Romania's former monarch, King Michael, today delivered his first speech to parliament since Soviet-backed communists forced him to abdicate almost 65 years ago.
King Michael, who gave his speech the same day he turned 90 on October 25, received a standing ovation from lawmakers.
He told parliament that "we cannot have a future without respecting the past."
Michael also addressed Romanians living now in territories which were part of Romania before World War Two.
"We should never forget the Romanians and the Romanian lands taken from us following the division of Europe into spheres of influence," he said.
"It is their right to decide if they want to live in our country or if they want to stay separated."

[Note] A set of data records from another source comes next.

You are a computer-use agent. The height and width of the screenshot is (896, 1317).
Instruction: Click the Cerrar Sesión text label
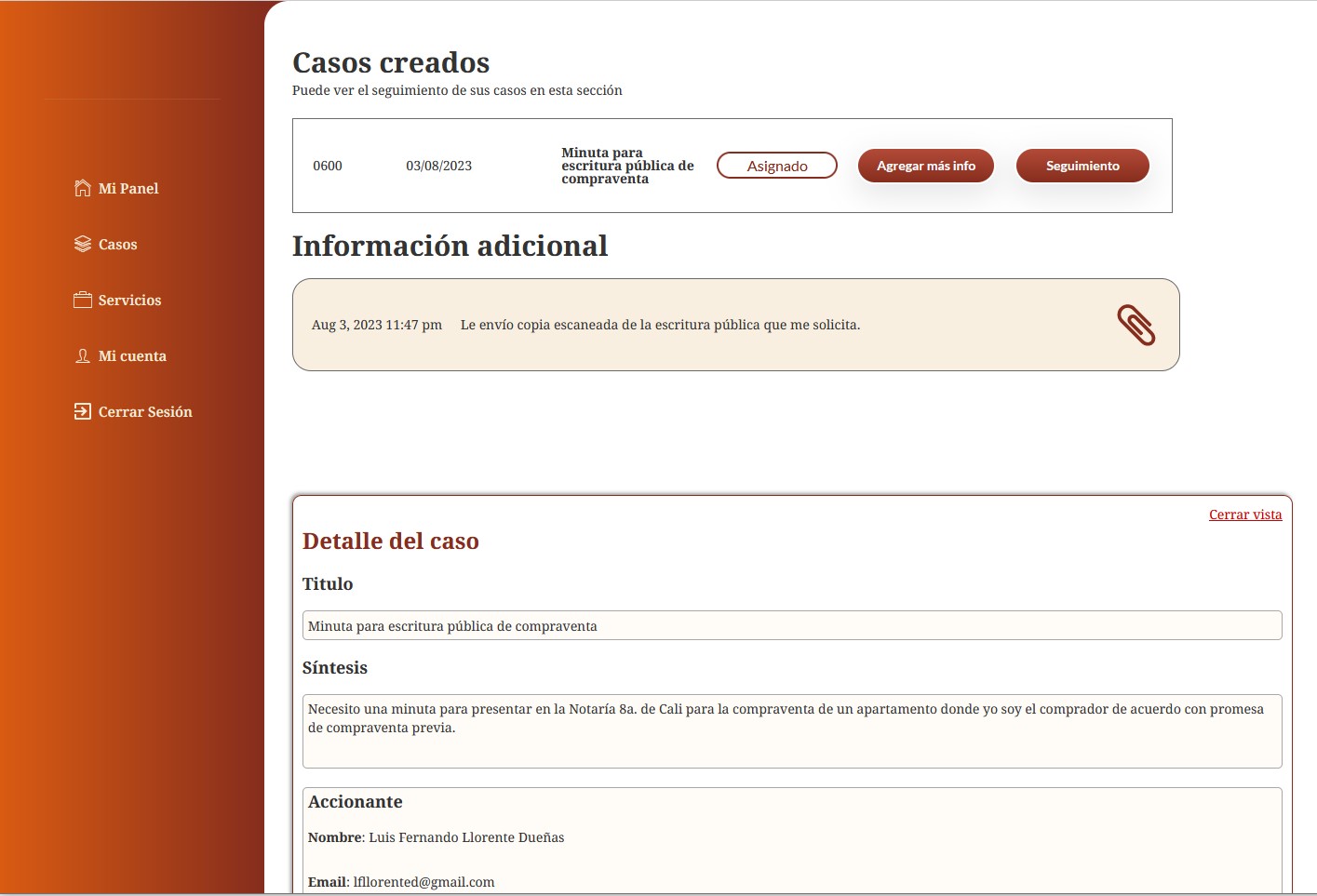point(145,412)
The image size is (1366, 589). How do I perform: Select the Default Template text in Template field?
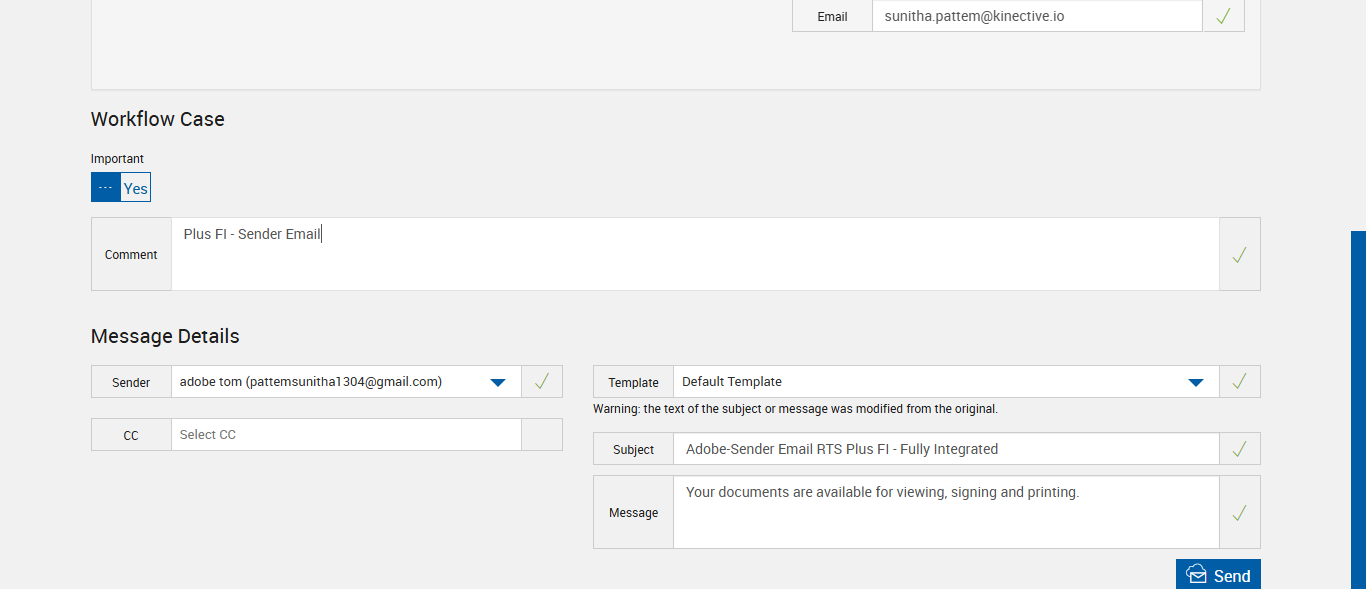[732, 382]
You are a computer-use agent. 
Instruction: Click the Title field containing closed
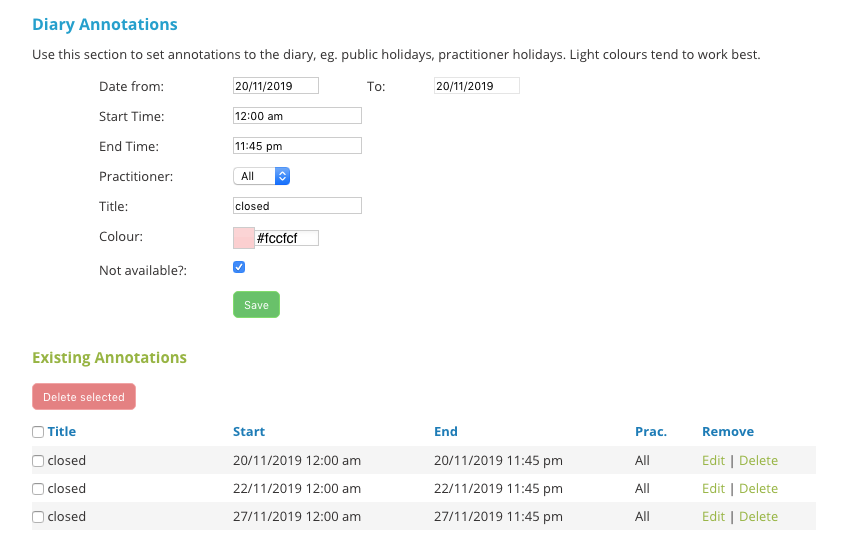click(x=297, y=205)
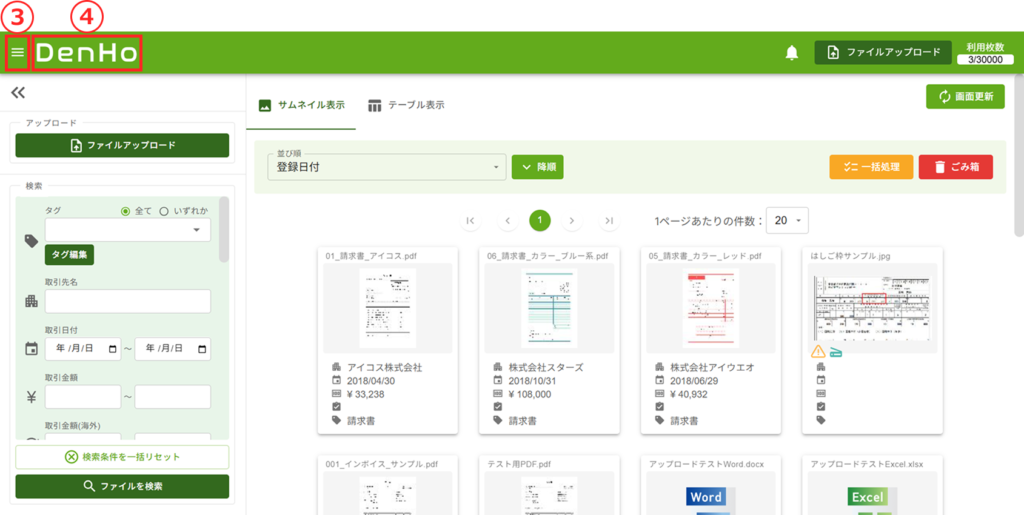Screen dimensions: 1024x515
Task: Switch to サムネイル表示 tab
Action: [302, 105]
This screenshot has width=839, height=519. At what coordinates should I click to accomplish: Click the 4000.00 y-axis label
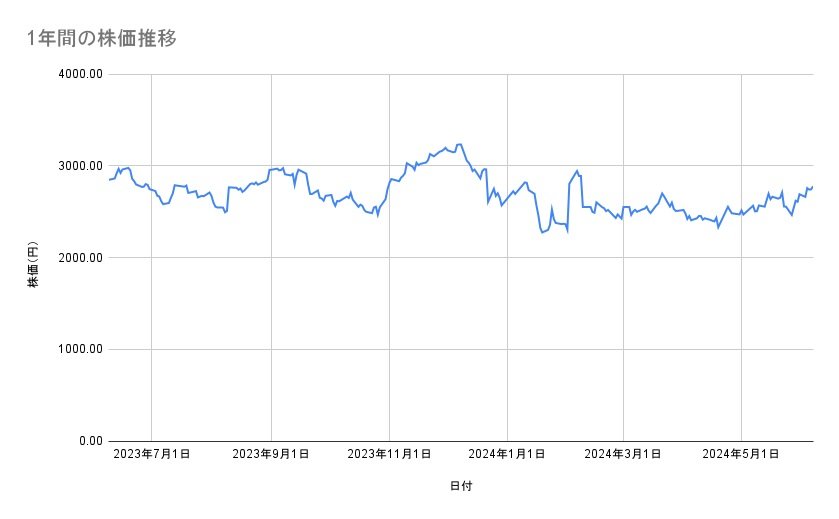[81, 74]
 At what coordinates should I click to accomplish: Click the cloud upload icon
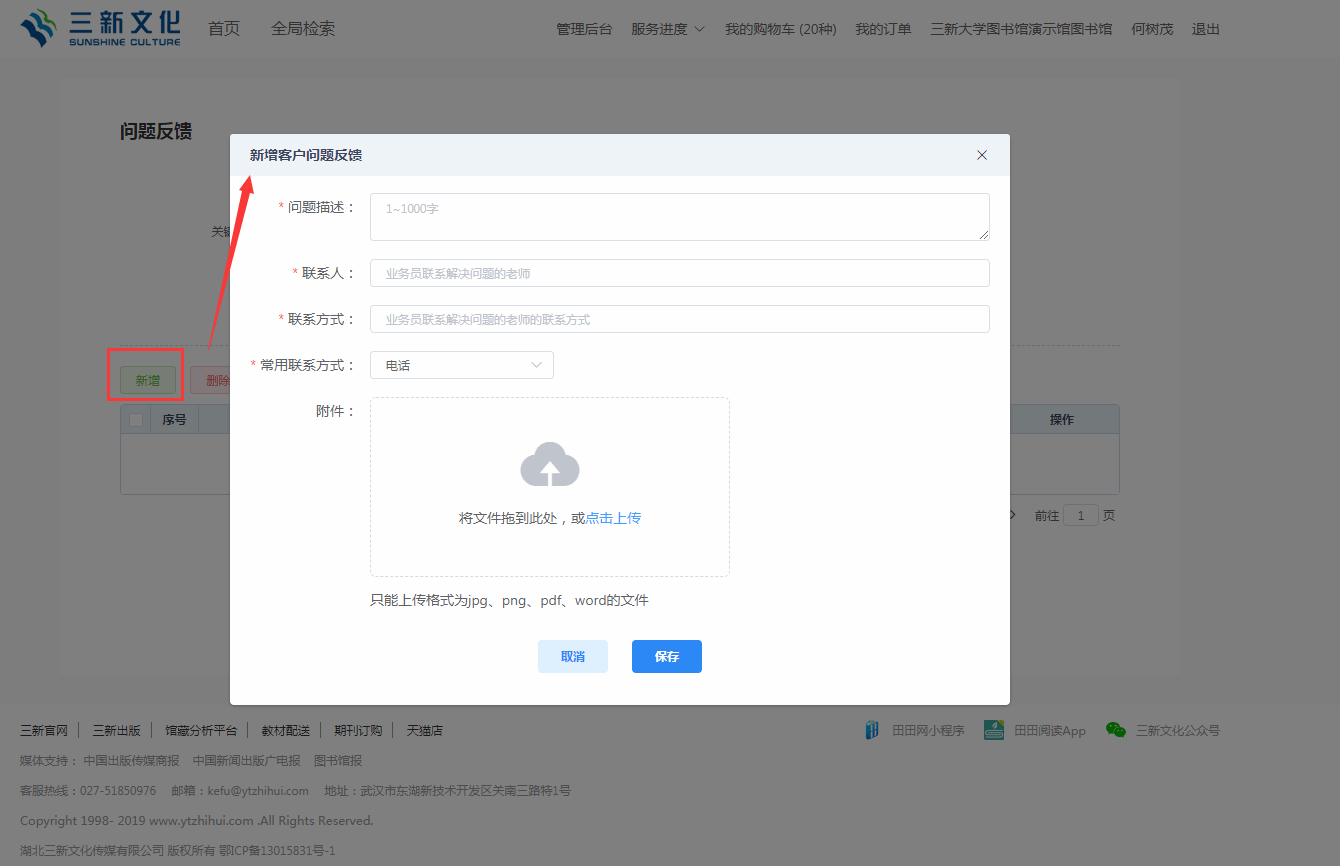click(x=549, y=465)
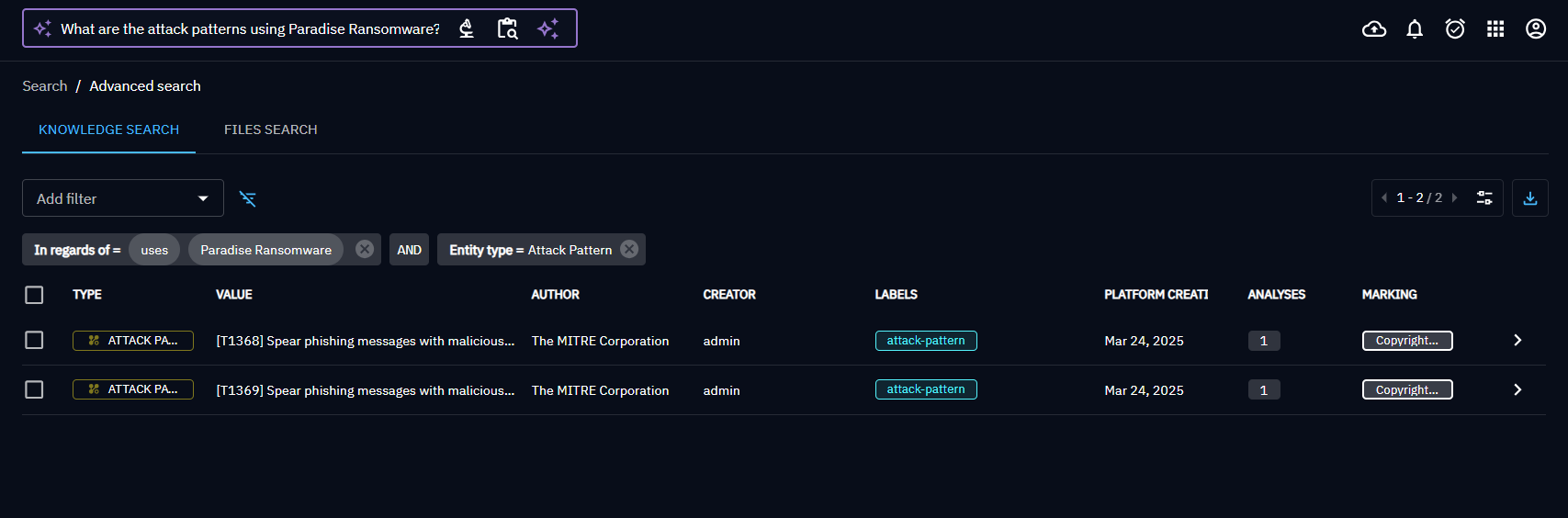Click the microscope investigate icon in search bar
Image resolution: width=1568 pixels, height=518 pixels.
click(x=467, y=28)
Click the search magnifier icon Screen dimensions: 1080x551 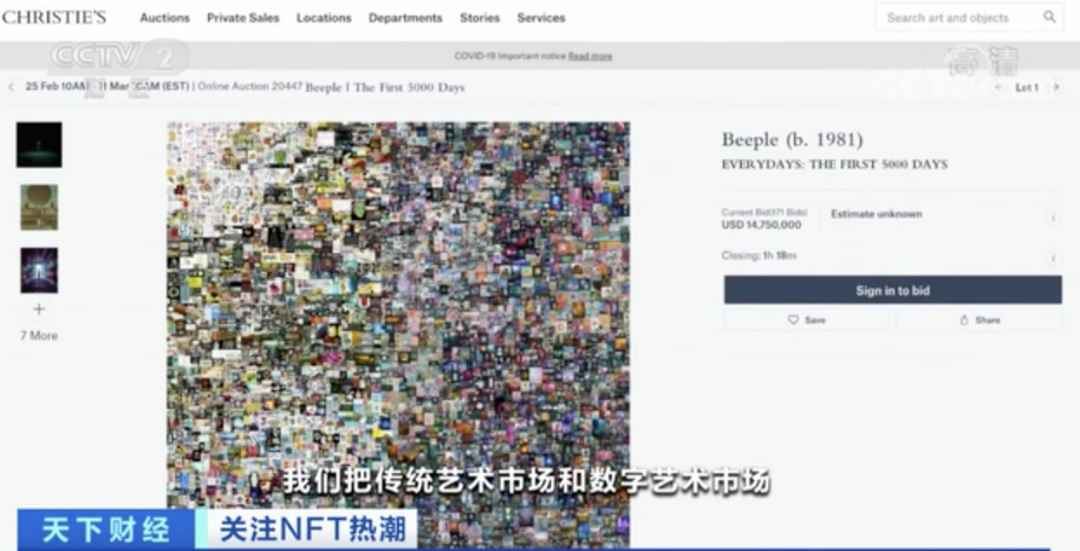pos(1049,17)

Most of the territory of Bucharest's eastern neighbor, the republic of Moldova, was part of Romania before the war.
Michael, who took Romania out of its alliance with Nazi Germany in 1944 and arrested Hitler-backed dictator Ion Antonescu, was forced to abdicate in December 1947 by the new communist regime.
President Traian Basescu has criticized the former king for abdicating and called Michael "Russia's lackey."
Neither Basescu nor Prime Minister Emil Boc attended the speech.
However, many MPs from Basescu and Boc's governing Democratic Liberal Party were present.
Michael is Europe's oldest former monarch and the last surviving World War II head of a state that ended the conflict on the Allied side.
Several European royals, including Sweden's King Carl XVI Gustaf, will attend ceremonies marking his 90th birthday later on October 25 in Bucharest.